▸ **Texte support**
__________
Article N° 6527

PRIX DU MÉDICAMENT

Accessibilité aux médicaments : Les promesses n’engagent que ceux qui les croient ?

Abderrahim Derraji - 03 novembre 2019 10:47

Lors du Congrès international de la pharmacie qui s’est tenu le premier et le 2 novembre à Fès, M. Hamza Guedira, président du Conseil national de l’Ordre des pharmaciens (CNOP), est revenu sur l’impact du Décret 2-13-852* sur l’économie de la pharmacie d’officine.

Ce pharmacien de Rabat a aussi rappelé à l’assistance les engagements non tenus par le ministre de la Santé. En effet, le prédécesseur d’Anas Doukkali s’était engagé à compenser par des mesures appropriées le manque à gagner qui allait être causé par la mise en place de la politique de baisse des prix des médicaments. Malheureusement, ses promesses n’ont abouti à aucune action concrète.

Le président de l’instance ordinale estime que le déséquilibre occasionné entre ce qui a été promis par l’administration et son «refus inexpliqué» d’y faire face, a engendré des faillites, des distorsions, des perturbations dans l’approvisionnement et des ruptures de stock en médicament et surtout un «début de marasme économique». Toutes ces raisons, et la rupture de confiance qui en a résulté ont, d’après M. Guedira, fait fuir les investisseurs vers des «horizons plus souples» offrant de meilleures garanties notamment les marchés africains et arabes qui sont beaucoup plus prometteurs.
__________
(Enregistrements issus d'une collection)
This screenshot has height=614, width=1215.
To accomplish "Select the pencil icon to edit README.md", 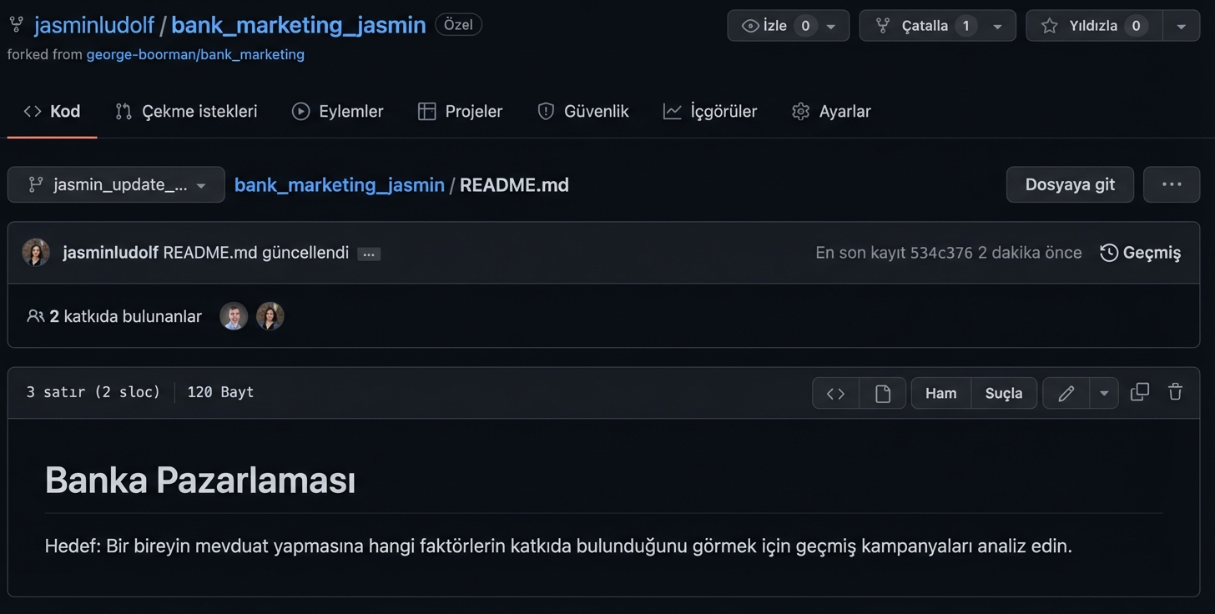I will pyautogui.click(x=1065, y=392).
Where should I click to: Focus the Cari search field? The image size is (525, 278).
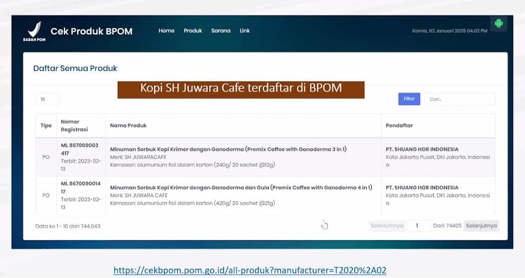click(x=460, y=99)
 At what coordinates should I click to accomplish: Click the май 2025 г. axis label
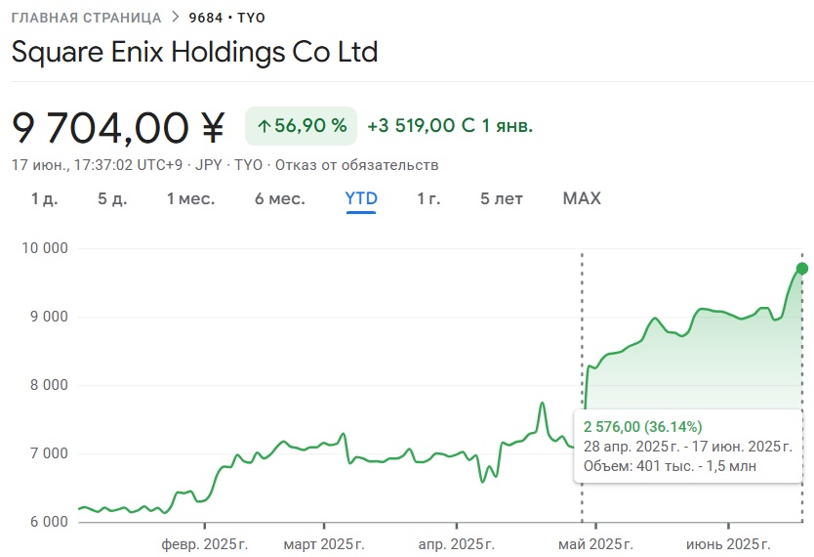coord(597,543)
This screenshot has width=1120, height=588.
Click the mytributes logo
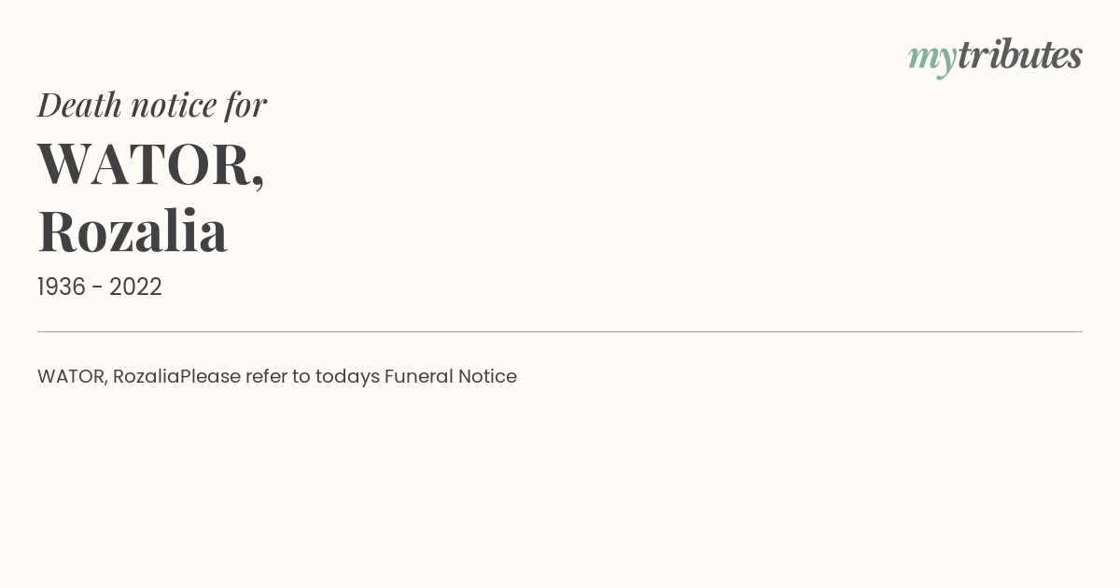995,56
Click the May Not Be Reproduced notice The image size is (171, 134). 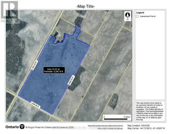(106, 126)
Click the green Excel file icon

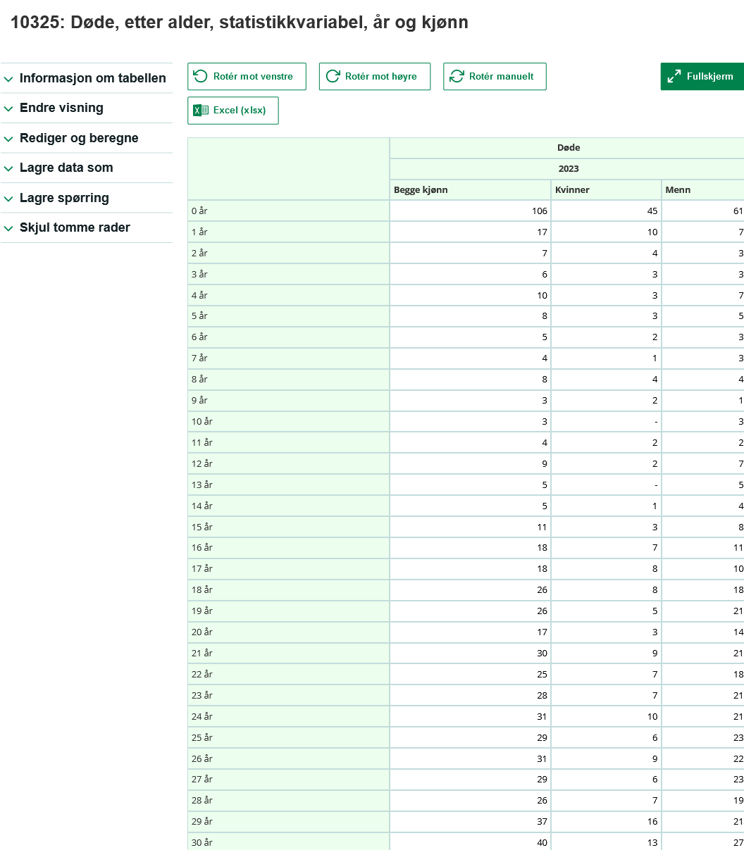[x=201, y=110]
__________
▸ **Action demandée A**
Recopiez l'article sur le prix des médicaments de « PRIX DU MÉDICAMENT » à « aucune action concrète. ».
▸ **Action demandée B**
D'après l'article sur le prix des médicaments, répondez aux questions suivantes.
(i) Dans quelle ville s'est tenu le Congrès international de la pharmacie ?
(ii) Quelle fonction occupe M. Hamza Guedira ?
(iii) Selon lui, vers quels marchés les investisseurs sont-ils partis ?
▸ **Action demandée C**
Rédigez la suite de l'article sur le prix des médicaments après son dernier paragraphe.

▸ **Votre réponse A**
PRIX DU MÉDICAMENT

Accessibilité aux médicaments : Les promesses n’engagent que ceux qui les croient ?

Abderrahim Derraji - 03 novembre 2019 10:47

Lors du Congrès international de la pharmacie qui s’est tenu le premier et le 2 novembre à Fès, M. Hamza Guedira, président du Conseil national de l’Ordre des pharmaciens (CNOP), est revenu sur l’impact du Décret 2-13-852* sur l’économie de la pharmacie d’officine.

Ce pharmacien de Rabat a aussi rappelé à l’assistance les engagements non tenus par le ministre de la Santé. En effet, le prédécesseur d’Anas Doukkali s’était engagé à compenser par des mesures appropriées le manque à gagner qui allait être causé par la mise en place de la politique de baisse des prix des médicaments. Malheureusement, ses promesses n’ont abouti à aucune action concrète.

▸ **Votre réponse B**
(i) À Fès.
(ii) Il est président du Conseil national de l'Ordre des pharmaciens (CNOP).
(iii) Vers les marchés africains et arabes.

▸ **Votre réponse C**
En attendant les résultats de l’étude menée actuellement par l’Organisation mondiale de la santé (OMS) et dont l’objectif est d’évaluer l’impact du Décret 2-13-852 sur toutes les composantes du secteur et sur l’accès aux soins, la dégradation de la situation économique de la pharmacie d’officine et des établissements pharmaceutiques continuera à s’accentuer de jour en jour.

Il ne fait aujourd’hui aucun doute que les promoteurs de la politique populiste qui avaient présenté la baisse des prix des médicaments comme l’unique levier pour améliorer l’accessibilité aux médicaments avaient tout faux puisque la consommation annuelle des Marocains en médicaments n’a pas bougé d’un iota !

D’ailleurs, un grand nombre de pharmaciens d’officine se demandent toujours qu’est ce qui avait poussé leurs représentants à donner leur feu vert pour le nouveau mode de fixation de prix du médicament, sachant qu’ils ne disposaient d’aucune étude d’impact digne de ce nom. Les pharmaciens qui avaient à l’époque pressenti le désastre et avaient manifesté devant le ministère de la Santé n’ont malheureusement pas été écoutés.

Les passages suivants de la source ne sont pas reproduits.